_Fragmento de página_
Érase una hermosa tarde de otoño cuando un grupo de lectores, de diferentes edades y con desiguales entusiasmos, se reunieron alrededor de una mesa larga para hablar de un cuento corto: “la muchacha embustera”. Los lectores eran de verdad, pero el cuento era de mentira y, además, como dice el título, trataba sobre las peripecias de una muchacha embustera que vivió hace muchos años en un país muy lejano e irreconocible para los lectores de hoy en día.
Toda tertulia literaria empieza así, se constituye así: la verdad de unas vidas humanas delante de la mentira de un relato. Toda lectura y toda tertulia de lectores es, por tanto, un “duelo” entre el lector, que atesora como oro en paño su verdad, y el narrador del relato que muestra con todo su descaro la mentira de su historia. Un duelo entre una mentira que quiere alcanzar la categoría de verdad y una verdad que no quiere degradarse en mentira.
En los prolegómenos de la tertulia todo me pareció normal. No verdadero, normal. Fue después de la primera ronda de intervenciones cuando empecé a sentir que la normalidad, con que cada lector protegemos el tesoro de nuestra íntima verdad, empezó a tambalearse, y que la Virgen, la gran mentira del cuento, empezaba a ocupar, de forma incomprensible, el sitial que le correspondía como Gran Señora Verdadera, que le pedía, a su vez, a la niña reina que dijera la verdad. Fue este “no saber que hacer” con esta aparición celestial impremeditada lo mas interesante, y me atrevería a decir lo mas conmovedor, de estos primeros momentos. No podíamos decir, como la niña: sí, sácame de aquí virgencita, que no quiero quedarme más donde estoy, y no quiero ser nunca más como soy. Y también era de mal gusto, o una falta de respeto a los otros lectores, decir: leer esta chorrada es una pérdida de tiempo, me voy. Cabe también la posibilidad - y de eso me di cuenta sólo al final - que los lectores intuyéramos de forma más o menos consciente que el buen gusto atenta directamente contra la creatividad. Bien fuera porque somos gente educada, o porque somos intuitivos y creativos, o porque somos todo a la vez en una mezcla desconocida para nosotros mismos, el caso fue que nadie abandonó su silla cuando apareció la Virgen. Y fue a partir de la segunda ronda de intervenciones cuando comenzó mi disfrute de la tertulia. La normalidad del principio se desvaneció por completo, y empezó a aparecer tímidamente la verdad que todos guardamos dentro. Y lo que se encontró esa verdad del lector, que se atrevió asomar la nariz al mundo, fue algo tan desconcertante que a algunas de esas verdades, me dio la impresión, le dieron ganas de retirarse de nuevo a sus cálidos y seguros aposentos: la Virgen de la Cristiandad dueña absoluta del relato, y una humilde niña, hecha en dos líneas mujer y reina, - ¡qué es esto! - compitiendo a brazo partido contra esa poderosa majestuosidad con la única fuerza que dispone el débil frente al fuerte, el niño frente al adulto, el humano frente a los dioses: la verdad de su mentira. Te pongas como te pongas te digo y te repito, querida y amantísima Virgen, que no he entrado en la habitación prohibida. ¿Arrogancia? ¿Tozudez? ¿Falta de pragmatismo? ¿Heroicidad? ¿Rebeldía? ¿Valentía? ¿Lucidez?

_Consigna dada 1_
Según el fragmento sobre la tertulia, ¿qué título tenía el cuento que comentaron los lectores?
_Consigna dada 2_
Enumera todas las palabras o expresiones que el fragmento sobre la tertulia plantea como preguntas, entre signos de interrogación, en sus últimas líneas.
Las entradas provienen de una fuente distinta.

_Entradas listadas_
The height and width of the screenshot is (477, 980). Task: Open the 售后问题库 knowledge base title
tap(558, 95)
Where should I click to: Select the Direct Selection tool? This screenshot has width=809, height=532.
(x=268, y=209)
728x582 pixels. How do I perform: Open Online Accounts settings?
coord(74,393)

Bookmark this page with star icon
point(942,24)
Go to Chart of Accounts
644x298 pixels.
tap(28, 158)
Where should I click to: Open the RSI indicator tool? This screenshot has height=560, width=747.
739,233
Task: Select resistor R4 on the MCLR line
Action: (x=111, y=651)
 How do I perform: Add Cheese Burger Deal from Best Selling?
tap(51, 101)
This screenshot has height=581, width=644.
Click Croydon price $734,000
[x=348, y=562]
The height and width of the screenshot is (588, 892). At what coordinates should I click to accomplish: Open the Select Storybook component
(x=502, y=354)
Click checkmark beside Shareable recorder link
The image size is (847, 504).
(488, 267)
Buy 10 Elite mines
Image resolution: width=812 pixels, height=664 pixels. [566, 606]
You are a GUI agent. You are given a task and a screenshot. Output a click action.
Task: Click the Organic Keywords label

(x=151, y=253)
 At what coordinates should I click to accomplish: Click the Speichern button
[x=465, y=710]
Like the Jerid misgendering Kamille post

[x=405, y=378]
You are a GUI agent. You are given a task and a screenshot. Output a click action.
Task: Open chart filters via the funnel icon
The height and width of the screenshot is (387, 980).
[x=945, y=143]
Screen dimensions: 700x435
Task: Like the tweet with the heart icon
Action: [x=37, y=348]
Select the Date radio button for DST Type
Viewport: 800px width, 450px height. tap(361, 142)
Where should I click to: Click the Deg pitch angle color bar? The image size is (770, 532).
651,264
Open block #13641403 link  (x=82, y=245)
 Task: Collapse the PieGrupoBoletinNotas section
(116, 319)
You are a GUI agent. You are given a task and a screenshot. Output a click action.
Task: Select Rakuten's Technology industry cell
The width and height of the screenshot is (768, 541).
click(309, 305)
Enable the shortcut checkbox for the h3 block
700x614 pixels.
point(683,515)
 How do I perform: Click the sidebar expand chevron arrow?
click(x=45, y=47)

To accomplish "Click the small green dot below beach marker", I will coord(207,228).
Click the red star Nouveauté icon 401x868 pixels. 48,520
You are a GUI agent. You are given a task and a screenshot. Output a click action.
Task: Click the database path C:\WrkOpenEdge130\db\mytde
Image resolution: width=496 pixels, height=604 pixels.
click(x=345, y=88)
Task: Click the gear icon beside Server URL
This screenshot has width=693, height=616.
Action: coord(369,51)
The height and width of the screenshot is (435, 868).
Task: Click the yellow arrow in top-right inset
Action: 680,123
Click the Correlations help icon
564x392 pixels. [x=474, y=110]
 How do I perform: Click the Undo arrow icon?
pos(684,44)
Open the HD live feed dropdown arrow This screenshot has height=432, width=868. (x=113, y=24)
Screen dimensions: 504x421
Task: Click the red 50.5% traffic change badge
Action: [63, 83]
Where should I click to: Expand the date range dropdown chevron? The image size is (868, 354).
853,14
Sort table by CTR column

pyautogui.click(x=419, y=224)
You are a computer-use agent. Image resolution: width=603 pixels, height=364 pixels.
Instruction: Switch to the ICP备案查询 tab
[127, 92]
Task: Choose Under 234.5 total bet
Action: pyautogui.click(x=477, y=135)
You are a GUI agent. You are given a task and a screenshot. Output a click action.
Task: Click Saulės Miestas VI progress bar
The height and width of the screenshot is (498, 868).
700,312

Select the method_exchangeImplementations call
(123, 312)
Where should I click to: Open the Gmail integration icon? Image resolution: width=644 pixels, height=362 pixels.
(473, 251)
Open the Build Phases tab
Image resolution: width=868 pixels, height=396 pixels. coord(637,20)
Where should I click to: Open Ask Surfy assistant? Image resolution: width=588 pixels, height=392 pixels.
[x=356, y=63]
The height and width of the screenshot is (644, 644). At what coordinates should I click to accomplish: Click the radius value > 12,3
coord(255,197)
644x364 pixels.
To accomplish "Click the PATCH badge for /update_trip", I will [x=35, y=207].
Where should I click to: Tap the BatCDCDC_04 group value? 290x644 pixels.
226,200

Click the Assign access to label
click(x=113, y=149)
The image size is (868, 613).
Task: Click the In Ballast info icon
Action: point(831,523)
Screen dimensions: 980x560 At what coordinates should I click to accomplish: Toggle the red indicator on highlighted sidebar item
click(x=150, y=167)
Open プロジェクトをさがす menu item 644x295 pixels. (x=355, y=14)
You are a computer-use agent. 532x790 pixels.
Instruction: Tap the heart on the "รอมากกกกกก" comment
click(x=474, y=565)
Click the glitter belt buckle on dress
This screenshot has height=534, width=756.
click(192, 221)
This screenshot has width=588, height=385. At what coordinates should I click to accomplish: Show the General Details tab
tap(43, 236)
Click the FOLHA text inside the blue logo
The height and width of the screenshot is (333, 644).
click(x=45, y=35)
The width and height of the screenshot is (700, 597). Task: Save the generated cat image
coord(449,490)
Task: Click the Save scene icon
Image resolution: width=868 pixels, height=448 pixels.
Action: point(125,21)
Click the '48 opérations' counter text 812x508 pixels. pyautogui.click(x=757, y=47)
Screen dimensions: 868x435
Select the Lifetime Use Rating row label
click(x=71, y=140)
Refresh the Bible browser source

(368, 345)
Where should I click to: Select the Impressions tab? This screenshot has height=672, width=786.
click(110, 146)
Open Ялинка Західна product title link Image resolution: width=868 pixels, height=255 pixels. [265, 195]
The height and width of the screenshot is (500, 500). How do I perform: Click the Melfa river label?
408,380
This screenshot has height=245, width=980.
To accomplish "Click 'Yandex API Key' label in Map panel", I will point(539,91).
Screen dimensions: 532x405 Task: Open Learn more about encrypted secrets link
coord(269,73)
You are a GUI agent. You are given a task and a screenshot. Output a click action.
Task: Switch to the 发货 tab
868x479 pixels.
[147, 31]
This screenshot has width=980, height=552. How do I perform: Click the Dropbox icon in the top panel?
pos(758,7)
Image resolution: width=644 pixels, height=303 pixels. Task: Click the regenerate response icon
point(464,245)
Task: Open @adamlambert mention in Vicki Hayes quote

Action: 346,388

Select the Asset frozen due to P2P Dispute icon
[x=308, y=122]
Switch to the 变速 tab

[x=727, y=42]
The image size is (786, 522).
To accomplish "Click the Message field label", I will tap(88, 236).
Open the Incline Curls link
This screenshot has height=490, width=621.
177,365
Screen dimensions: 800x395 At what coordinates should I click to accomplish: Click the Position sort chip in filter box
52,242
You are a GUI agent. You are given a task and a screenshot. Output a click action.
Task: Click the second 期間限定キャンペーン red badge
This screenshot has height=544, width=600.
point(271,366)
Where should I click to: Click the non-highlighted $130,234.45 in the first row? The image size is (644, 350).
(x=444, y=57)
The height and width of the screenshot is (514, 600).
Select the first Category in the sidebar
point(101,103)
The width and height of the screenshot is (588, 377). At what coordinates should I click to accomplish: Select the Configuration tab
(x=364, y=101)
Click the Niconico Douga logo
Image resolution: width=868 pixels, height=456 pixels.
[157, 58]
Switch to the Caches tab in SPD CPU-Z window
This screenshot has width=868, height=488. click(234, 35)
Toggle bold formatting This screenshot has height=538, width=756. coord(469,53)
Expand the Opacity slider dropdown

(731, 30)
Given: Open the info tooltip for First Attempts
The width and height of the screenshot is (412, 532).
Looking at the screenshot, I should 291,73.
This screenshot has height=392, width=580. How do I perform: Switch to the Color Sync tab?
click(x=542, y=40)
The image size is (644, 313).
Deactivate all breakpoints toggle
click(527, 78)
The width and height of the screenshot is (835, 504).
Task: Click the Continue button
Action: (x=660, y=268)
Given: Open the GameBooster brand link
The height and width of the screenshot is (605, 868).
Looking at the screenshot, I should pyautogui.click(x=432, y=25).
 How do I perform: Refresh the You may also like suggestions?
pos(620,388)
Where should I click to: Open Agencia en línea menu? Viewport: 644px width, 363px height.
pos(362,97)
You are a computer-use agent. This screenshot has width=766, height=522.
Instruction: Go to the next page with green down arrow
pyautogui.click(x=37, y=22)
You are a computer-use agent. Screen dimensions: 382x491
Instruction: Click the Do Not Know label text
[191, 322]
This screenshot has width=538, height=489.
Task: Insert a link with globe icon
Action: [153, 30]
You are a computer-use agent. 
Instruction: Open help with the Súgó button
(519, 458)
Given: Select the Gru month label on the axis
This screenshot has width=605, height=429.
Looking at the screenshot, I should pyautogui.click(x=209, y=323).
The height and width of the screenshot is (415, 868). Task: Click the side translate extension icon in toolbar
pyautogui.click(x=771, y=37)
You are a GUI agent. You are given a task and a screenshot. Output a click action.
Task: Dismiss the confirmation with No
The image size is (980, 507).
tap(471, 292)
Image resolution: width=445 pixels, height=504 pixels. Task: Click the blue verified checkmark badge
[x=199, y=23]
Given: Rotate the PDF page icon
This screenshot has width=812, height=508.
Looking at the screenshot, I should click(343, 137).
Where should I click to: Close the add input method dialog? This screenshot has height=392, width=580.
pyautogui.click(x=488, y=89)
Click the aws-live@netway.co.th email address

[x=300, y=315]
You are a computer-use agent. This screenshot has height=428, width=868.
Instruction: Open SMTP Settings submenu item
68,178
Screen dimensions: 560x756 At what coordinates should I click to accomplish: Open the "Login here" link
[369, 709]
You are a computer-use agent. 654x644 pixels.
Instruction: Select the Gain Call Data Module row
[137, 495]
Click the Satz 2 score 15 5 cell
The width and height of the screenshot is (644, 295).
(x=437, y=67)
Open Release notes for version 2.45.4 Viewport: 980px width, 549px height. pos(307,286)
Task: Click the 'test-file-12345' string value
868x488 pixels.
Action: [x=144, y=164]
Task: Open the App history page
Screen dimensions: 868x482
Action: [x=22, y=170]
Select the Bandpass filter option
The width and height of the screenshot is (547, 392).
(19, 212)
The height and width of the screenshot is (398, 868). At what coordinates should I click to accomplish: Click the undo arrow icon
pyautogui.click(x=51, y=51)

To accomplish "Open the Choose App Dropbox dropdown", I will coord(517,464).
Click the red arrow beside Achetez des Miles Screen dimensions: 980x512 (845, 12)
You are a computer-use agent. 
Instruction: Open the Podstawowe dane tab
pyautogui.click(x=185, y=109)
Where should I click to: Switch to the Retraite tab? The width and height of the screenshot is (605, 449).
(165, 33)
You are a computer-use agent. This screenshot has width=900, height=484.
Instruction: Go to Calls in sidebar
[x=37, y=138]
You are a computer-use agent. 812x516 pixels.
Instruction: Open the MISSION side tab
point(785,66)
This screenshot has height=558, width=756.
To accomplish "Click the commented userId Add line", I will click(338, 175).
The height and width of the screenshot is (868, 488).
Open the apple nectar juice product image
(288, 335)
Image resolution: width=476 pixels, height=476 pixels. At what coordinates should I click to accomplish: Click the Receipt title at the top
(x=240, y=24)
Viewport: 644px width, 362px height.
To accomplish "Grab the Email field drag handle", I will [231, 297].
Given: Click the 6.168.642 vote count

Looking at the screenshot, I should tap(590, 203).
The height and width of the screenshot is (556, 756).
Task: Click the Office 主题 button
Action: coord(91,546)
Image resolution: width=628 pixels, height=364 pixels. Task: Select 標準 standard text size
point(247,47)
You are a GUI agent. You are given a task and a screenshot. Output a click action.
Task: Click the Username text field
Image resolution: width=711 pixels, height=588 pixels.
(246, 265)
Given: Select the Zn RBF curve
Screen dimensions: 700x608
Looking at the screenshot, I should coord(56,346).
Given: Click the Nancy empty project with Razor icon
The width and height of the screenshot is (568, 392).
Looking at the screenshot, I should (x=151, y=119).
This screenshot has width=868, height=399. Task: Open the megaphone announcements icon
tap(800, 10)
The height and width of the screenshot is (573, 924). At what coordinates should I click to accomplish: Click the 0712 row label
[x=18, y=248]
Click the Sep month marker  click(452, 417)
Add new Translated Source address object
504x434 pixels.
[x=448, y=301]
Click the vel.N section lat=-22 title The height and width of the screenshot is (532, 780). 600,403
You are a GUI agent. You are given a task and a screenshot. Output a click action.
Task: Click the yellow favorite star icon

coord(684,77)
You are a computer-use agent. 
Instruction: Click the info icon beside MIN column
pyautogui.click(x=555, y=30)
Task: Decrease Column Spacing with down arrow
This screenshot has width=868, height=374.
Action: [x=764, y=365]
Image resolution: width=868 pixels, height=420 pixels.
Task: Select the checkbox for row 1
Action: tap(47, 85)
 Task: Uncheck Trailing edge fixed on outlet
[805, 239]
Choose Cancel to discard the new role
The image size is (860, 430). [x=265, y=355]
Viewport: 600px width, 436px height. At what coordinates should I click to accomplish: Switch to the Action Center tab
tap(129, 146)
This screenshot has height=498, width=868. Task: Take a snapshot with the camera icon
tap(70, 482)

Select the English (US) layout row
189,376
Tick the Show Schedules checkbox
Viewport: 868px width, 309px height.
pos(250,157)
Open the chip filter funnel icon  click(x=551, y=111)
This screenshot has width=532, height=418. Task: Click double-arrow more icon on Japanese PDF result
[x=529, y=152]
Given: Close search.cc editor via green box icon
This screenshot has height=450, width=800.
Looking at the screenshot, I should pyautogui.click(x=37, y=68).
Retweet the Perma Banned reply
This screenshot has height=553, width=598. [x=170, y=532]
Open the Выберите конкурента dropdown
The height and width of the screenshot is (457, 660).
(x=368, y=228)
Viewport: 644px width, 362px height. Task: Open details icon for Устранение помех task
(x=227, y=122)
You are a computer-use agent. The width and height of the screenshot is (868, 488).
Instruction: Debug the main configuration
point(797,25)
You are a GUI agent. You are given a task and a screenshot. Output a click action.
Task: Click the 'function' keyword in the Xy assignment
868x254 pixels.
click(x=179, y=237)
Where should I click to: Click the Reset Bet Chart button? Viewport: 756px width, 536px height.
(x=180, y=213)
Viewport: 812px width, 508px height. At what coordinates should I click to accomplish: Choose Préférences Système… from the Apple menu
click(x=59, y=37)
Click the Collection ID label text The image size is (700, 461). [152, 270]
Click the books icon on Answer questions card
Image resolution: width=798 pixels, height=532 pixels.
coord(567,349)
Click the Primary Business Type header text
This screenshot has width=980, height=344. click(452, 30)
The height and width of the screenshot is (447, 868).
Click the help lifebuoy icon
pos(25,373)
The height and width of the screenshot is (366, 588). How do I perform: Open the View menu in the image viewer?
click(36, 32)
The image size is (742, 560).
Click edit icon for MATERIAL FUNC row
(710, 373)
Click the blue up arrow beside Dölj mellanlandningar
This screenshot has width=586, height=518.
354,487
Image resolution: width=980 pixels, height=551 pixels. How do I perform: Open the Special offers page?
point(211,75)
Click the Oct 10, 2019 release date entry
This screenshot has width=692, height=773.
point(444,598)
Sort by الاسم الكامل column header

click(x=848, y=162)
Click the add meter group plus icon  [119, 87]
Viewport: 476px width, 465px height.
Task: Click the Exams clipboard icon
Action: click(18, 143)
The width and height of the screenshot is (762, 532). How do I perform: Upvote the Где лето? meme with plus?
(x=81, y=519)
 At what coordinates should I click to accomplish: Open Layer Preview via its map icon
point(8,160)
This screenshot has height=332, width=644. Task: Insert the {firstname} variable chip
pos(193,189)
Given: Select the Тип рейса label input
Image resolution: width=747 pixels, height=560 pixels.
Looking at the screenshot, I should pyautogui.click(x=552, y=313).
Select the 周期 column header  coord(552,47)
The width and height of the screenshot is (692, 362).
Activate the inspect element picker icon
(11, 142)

_Respuesta esperada 1_
“la muchacha embustera”

_Respuesta esperada 2_
Arrogancia, Tozudez, Falta de pragmatismo, Heroicidad, Rebeldía, Valentía, Lucidez